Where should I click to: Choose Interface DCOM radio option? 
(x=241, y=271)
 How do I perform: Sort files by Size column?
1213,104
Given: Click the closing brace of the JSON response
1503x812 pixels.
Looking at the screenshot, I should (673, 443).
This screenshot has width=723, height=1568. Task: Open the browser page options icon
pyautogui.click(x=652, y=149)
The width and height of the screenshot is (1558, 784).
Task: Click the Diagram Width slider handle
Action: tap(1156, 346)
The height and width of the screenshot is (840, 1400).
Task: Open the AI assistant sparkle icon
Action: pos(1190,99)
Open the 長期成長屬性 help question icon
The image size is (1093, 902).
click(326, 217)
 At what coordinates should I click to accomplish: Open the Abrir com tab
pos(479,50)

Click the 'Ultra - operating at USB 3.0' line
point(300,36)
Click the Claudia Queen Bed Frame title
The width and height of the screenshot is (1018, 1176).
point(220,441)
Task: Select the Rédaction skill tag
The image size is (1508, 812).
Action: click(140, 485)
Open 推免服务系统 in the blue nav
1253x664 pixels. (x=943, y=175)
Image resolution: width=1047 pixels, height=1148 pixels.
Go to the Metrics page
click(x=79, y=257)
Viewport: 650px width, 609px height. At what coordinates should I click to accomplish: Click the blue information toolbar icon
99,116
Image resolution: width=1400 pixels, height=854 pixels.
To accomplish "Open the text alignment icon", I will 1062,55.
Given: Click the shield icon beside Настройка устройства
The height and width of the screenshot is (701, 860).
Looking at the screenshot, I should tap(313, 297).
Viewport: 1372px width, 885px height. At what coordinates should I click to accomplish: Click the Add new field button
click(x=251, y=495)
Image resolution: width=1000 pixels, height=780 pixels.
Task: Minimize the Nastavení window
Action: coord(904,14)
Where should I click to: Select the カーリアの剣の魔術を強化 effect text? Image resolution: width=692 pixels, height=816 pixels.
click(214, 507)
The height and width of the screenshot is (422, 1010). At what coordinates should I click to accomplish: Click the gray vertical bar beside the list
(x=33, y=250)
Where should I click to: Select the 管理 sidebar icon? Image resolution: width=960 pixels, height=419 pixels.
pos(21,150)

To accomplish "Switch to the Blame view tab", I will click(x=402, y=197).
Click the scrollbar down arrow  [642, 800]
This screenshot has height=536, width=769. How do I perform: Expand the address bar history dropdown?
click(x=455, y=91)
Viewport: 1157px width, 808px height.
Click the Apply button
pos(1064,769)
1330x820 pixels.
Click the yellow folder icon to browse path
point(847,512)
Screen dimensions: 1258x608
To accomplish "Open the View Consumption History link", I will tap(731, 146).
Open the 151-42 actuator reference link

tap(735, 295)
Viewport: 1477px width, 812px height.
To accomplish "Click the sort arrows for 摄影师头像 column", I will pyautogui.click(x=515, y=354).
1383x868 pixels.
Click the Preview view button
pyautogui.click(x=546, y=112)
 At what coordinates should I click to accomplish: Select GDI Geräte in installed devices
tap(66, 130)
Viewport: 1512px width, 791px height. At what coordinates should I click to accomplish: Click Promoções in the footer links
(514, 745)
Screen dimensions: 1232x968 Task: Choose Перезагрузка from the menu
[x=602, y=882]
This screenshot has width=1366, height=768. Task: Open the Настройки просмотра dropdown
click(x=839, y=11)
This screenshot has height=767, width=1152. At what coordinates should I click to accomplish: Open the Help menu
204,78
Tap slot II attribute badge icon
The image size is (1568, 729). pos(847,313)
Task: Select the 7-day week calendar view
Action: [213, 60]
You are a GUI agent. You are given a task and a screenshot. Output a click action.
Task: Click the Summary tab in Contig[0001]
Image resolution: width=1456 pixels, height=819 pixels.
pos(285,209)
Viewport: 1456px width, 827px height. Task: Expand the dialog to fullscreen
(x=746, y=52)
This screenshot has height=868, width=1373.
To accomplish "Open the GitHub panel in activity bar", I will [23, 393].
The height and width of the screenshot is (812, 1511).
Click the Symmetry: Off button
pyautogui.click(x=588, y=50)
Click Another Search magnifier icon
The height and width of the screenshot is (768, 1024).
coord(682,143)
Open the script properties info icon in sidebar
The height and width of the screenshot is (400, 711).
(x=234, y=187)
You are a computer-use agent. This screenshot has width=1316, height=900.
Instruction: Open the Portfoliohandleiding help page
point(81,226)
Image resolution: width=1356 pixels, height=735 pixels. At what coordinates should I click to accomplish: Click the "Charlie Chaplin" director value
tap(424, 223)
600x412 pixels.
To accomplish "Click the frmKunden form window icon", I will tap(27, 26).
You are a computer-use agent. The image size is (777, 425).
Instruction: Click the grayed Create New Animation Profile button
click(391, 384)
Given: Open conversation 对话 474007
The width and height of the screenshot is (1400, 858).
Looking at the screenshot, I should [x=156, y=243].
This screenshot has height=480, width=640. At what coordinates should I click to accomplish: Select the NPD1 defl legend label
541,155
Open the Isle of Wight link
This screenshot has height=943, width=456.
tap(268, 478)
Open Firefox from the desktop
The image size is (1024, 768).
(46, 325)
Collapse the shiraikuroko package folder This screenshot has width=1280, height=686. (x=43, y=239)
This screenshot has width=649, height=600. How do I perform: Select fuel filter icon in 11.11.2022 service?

Set problem >>
Starting at the line that has "At what coordinates should I click to accomplish: Select GDI", transcribe each line without change, stopping after the line that has "tap(268, 478)".

Reply to the exercise >>
 At what coordinates should I click to accomplish: Select GDI Geräte in installed devices
tap(66, 130)
Viewport: 1512px width, 791px height. At what coordinates should I click to accomplish: Click Promoções in the footer links
(514, 745)
Screen dimensions: 1232x968 Task: Choose Перезагрузка from the menu
[x=602, y=882]
This screenshot has width=1366, height=768. Task: Open the Настройки просмотра dropdown
click(x=839, y=11)
This screenshot has height=767, width=1152. At what coordinates should I click to accomplish: Open the Help menu
204,78
Tap slot II attribute badge icon
The image size is (1568, 729). pos(847,313)
Task: Select the 7-day week calendar view
Action: [213, 60]
You are a GUI agent. You are given a task and a screenshot. Output a click action.
Task: Click the Summary tab in Contig[0001]
Image resolution: width=1456 pixels, height=819 pixels.
pos(285,209)
Viewport: 1456px width, 827px height. Task: Expand the dialog to fullscreen
(x=746, y=52)
This screenshot has height=868, width=1373.
To accomplish "Open the GitHub panel in activity bar", I will [23, 393].
The height and width of the screenshot is (812, 1511).
Click the Symmetry: Off button
pyautogui.click(x=588, y=50)
Click Another Search magnifier icon
The height and width of the screenshot is (768, 1024).
coord(682,143)
Open the script properties info icon in sidebar
The height and width of the screenshot is (400, 711).
(x=234, y=187)
You are a computer-use agent. This screenshot has width=1316, height=900.
Instruction: Open the Portfoliohandleiding help page
point(81,226)
Image resolution: width=1356 pixels, height=735 pixels. At what coordinates should I click to accomplish: Click the "Charlie Chaplin" director value
tap(424, 223)
600x412 pixels.
To accomplish "Click the frmKunden form window icon", I will tap(27, 26).
You are a computer-use agent. The image size is (777, 425).
Instruction: Click the grayed Create New Animation Profile button
click(391, 384)
Given: Open conversation 对话 474007
The width and height of the screenshot is (1400, 858).
Looking at the screenshot, I should [x=156, y=243].
This screenshot has height=480, width=640. At what coordinates should I click to accomplish: Select the NPD1 defl legend label
541,155
Open the Isle of Wight link
This screenshot has height=943, width=456.
tap(268, 478)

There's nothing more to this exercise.